→ STATED PROBLEM
Reproduce verbatim the lines of the records from the line with "Image resolution: width=742" through the end of the records, leaving out the pictures.

===

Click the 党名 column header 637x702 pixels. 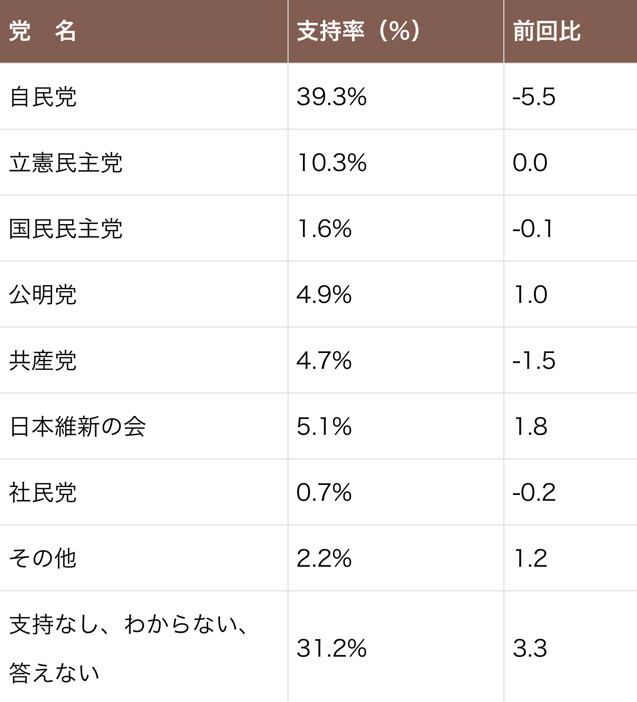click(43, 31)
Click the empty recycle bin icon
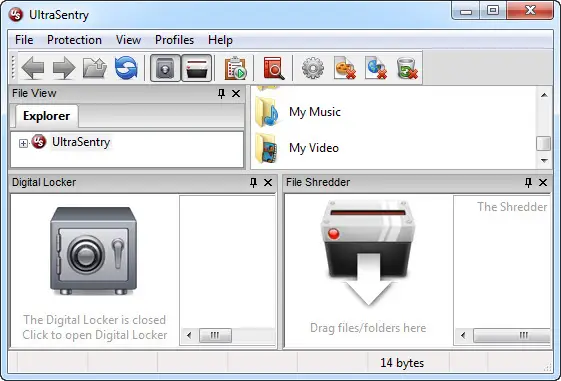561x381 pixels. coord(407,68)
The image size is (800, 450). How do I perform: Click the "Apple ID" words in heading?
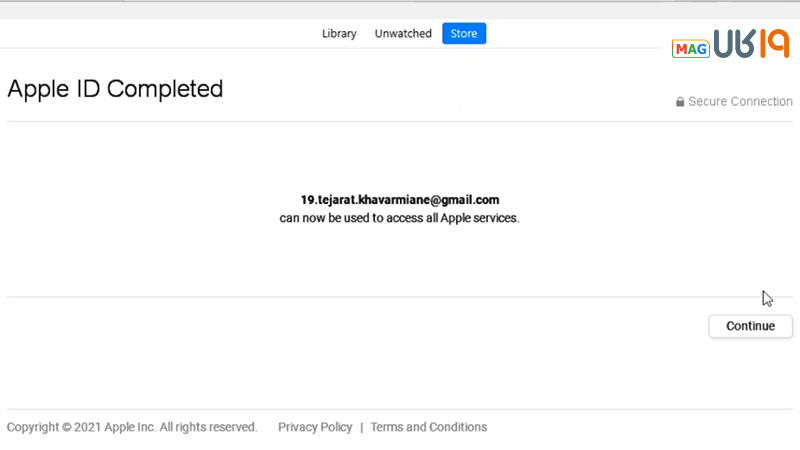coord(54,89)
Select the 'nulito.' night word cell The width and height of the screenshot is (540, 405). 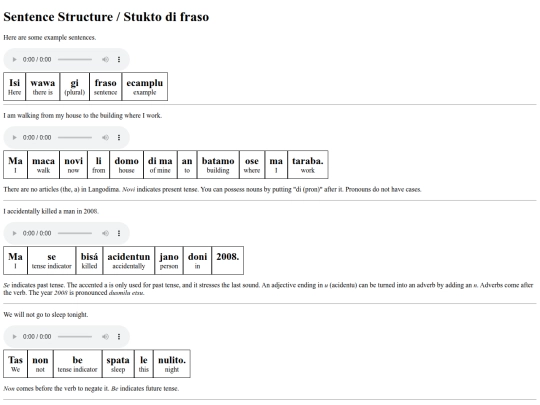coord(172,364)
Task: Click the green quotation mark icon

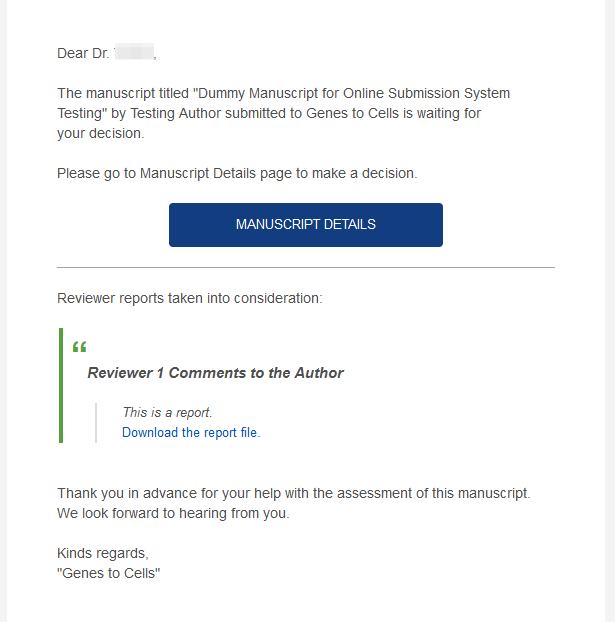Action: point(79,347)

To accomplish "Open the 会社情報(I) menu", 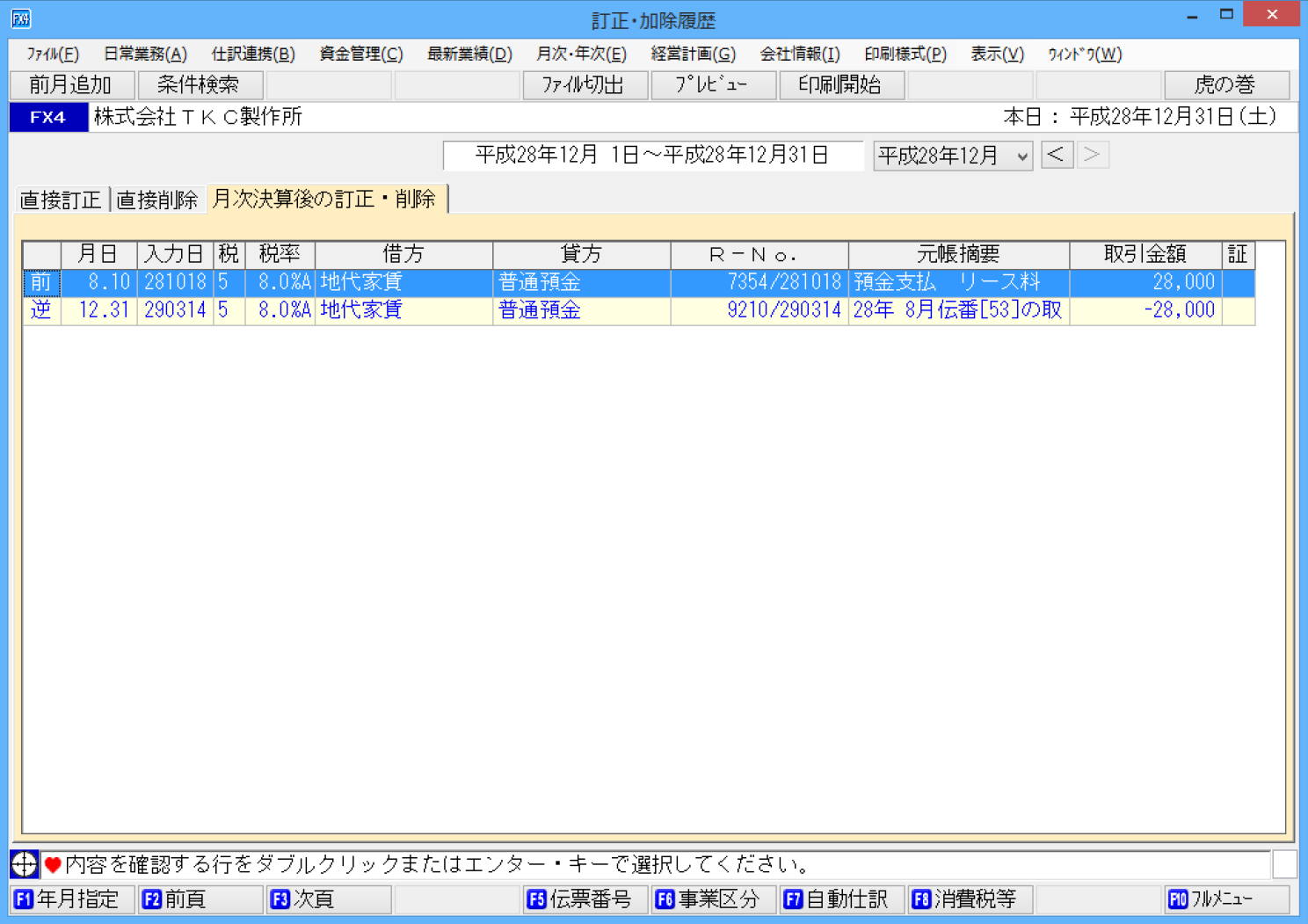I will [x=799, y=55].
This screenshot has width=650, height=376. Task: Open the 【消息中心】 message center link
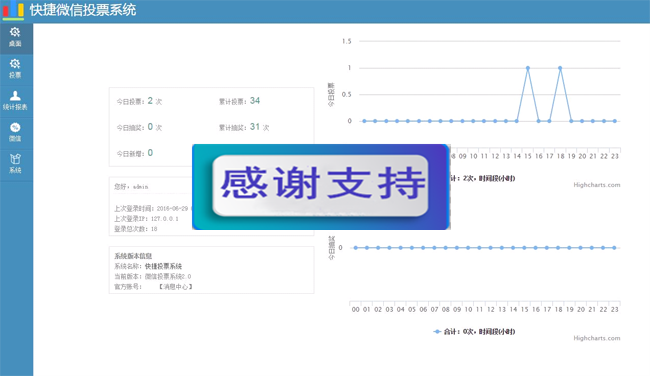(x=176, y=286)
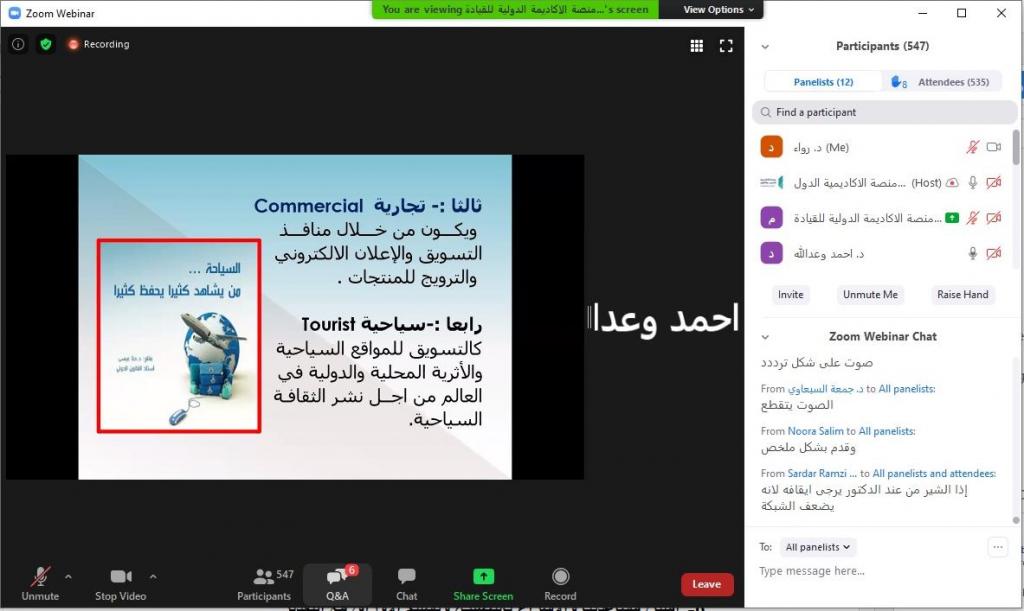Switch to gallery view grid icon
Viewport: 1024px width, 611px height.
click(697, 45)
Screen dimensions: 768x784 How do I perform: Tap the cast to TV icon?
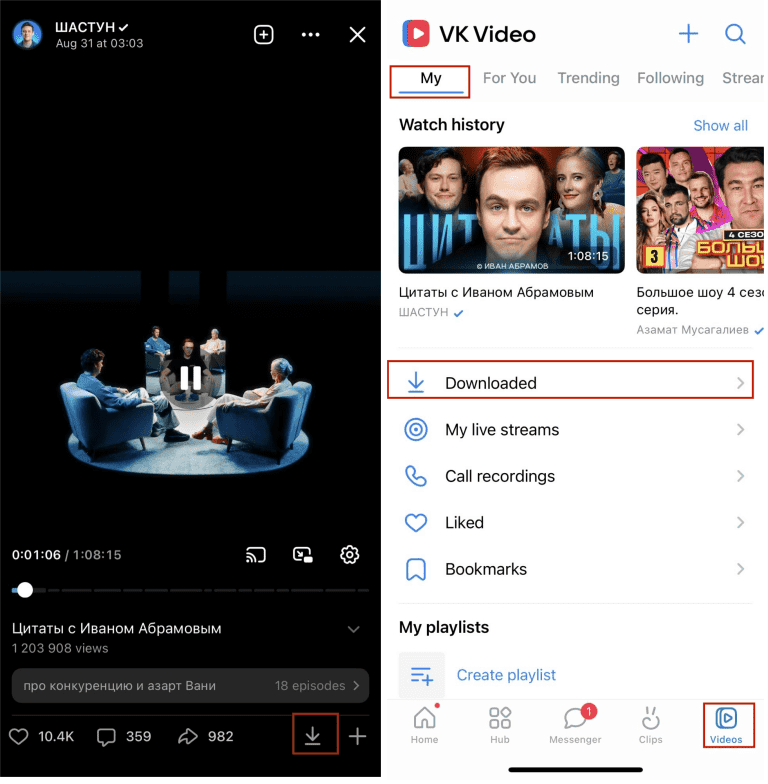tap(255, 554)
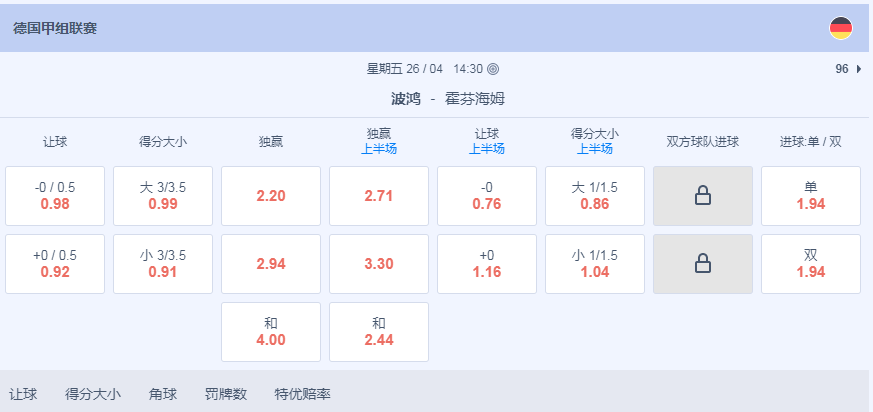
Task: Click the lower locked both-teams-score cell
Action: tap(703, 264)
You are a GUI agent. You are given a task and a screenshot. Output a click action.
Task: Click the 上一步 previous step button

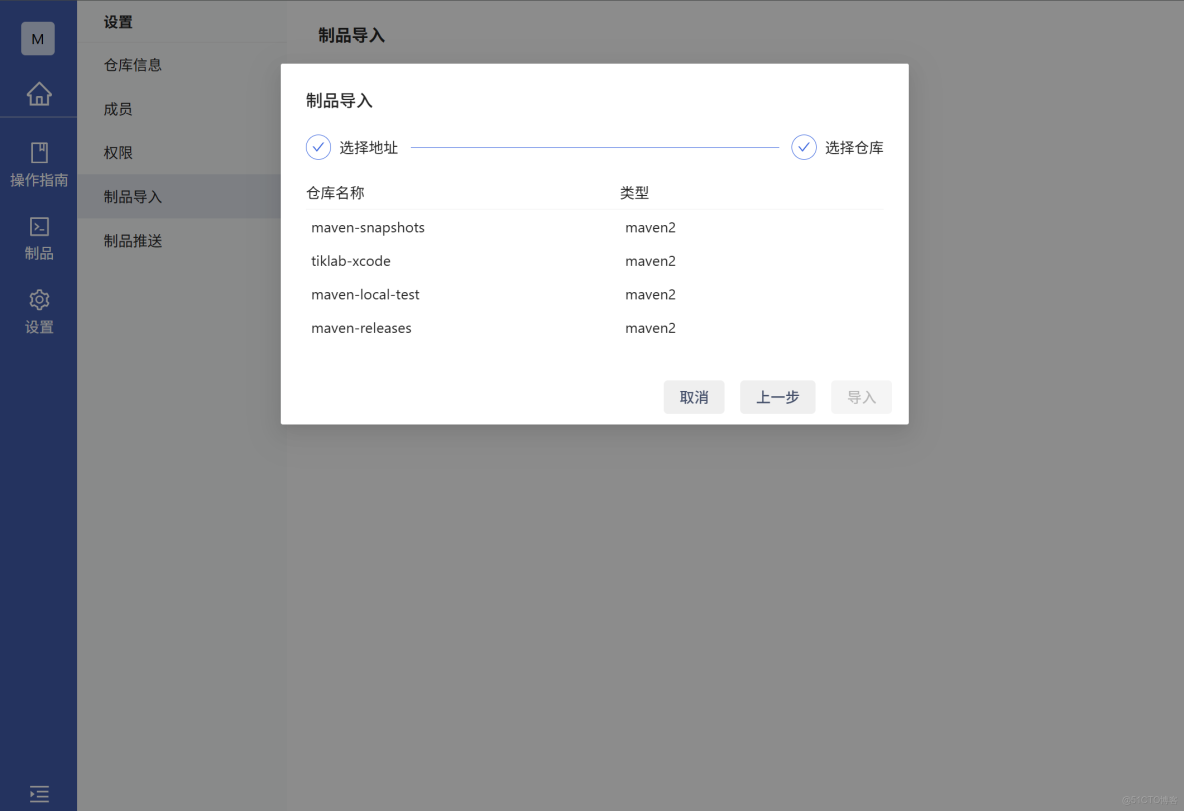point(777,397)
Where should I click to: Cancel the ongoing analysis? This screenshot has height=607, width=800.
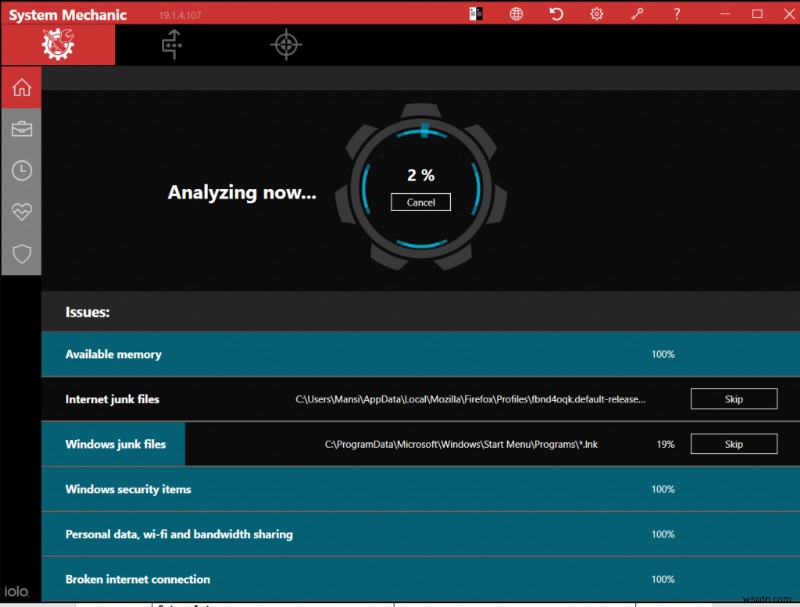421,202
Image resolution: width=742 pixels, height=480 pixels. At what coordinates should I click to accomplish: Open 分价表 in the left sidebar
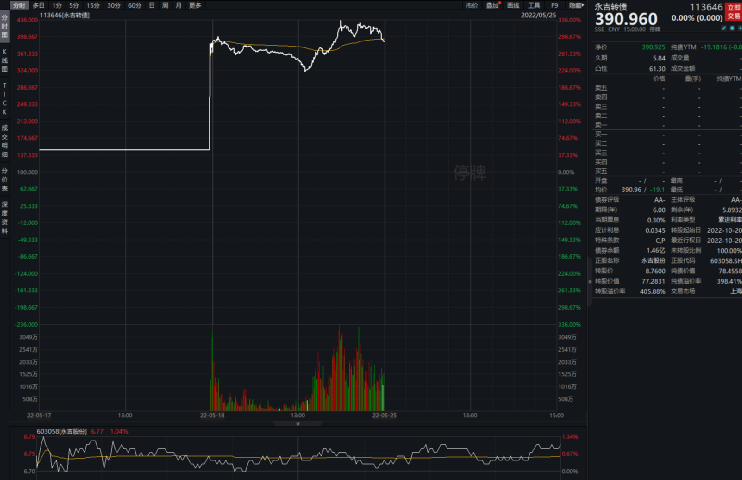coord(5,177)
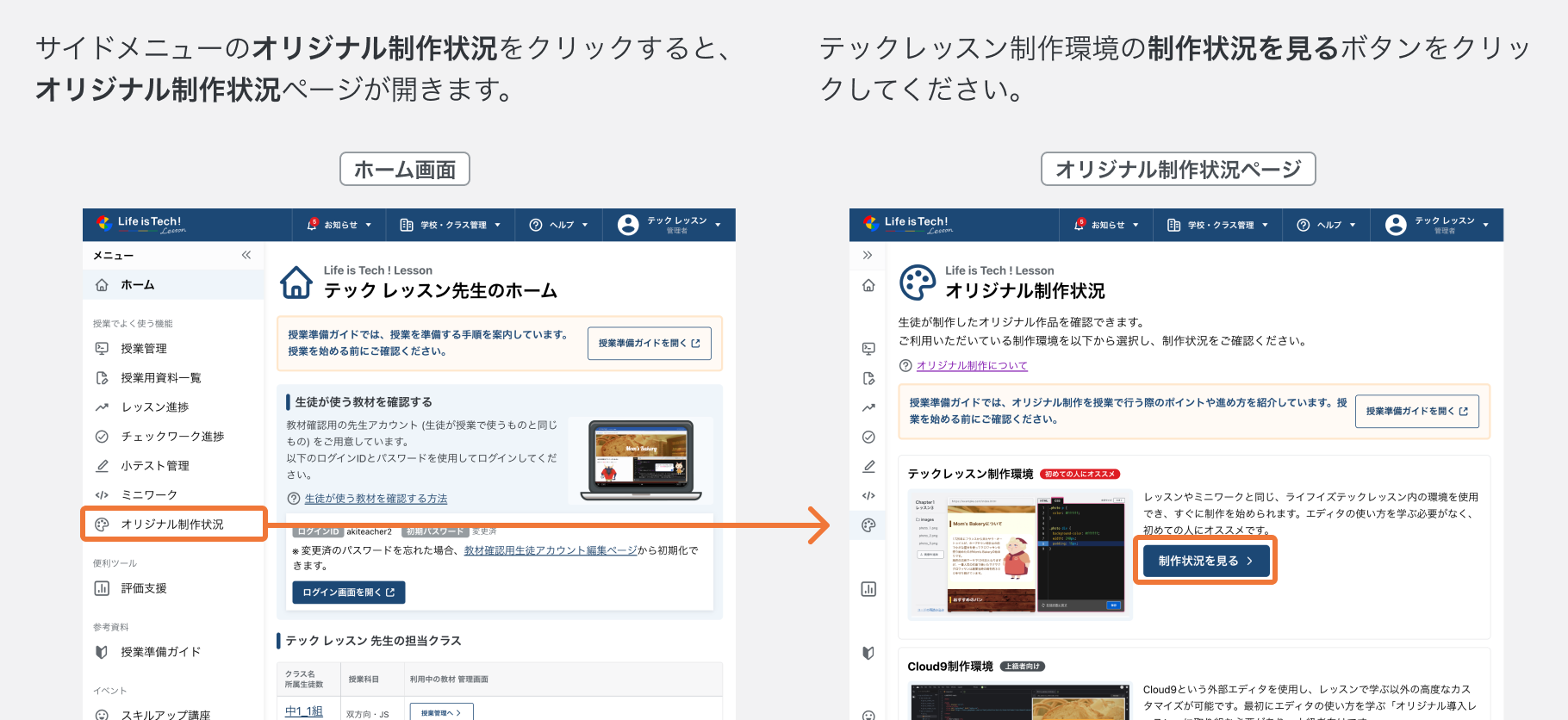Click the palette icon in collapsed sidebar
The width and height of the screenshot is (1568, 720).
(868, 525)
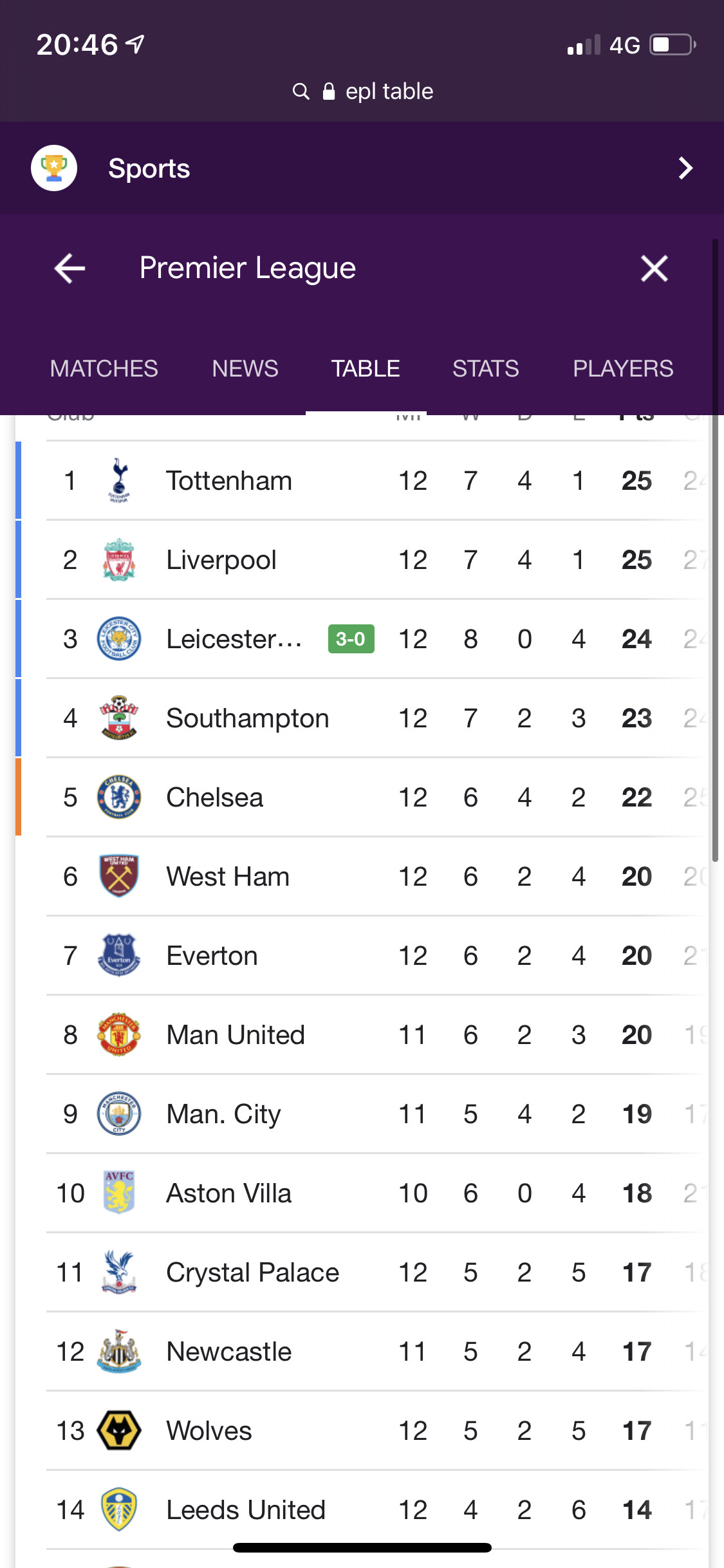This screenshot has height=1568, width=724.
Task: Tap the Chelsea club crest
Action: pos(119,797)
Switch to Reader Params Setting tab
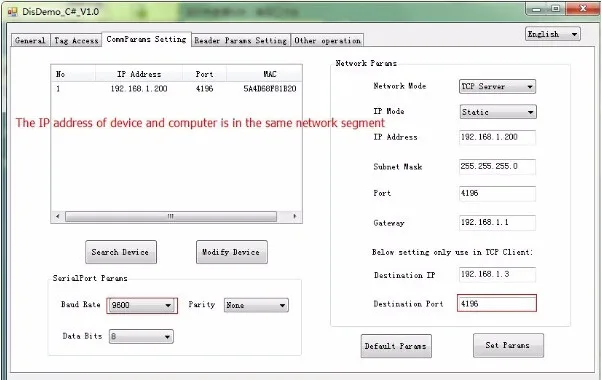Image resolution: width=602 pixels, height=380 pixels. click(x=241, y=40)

===

→ RESPONSE TO THE TASK
Image resolution: width=742 pixels, height=480 pixels. At what coordinates should I click to accomplish: Open 分价表 in the left sidebar
coord(5,177)
Click the palette icon in collapsed sidebar
The width and height of the screenshot is (1568, 720).
(868, 525)
This screenshot has height=1568, width=724.
Task: Tap the Chelsea club crest
Action: pos(119,797)
Switch to Reader Params Setting tab
Image resolution: width=602 pixels, height=380 pixels. click(x=241, y=40)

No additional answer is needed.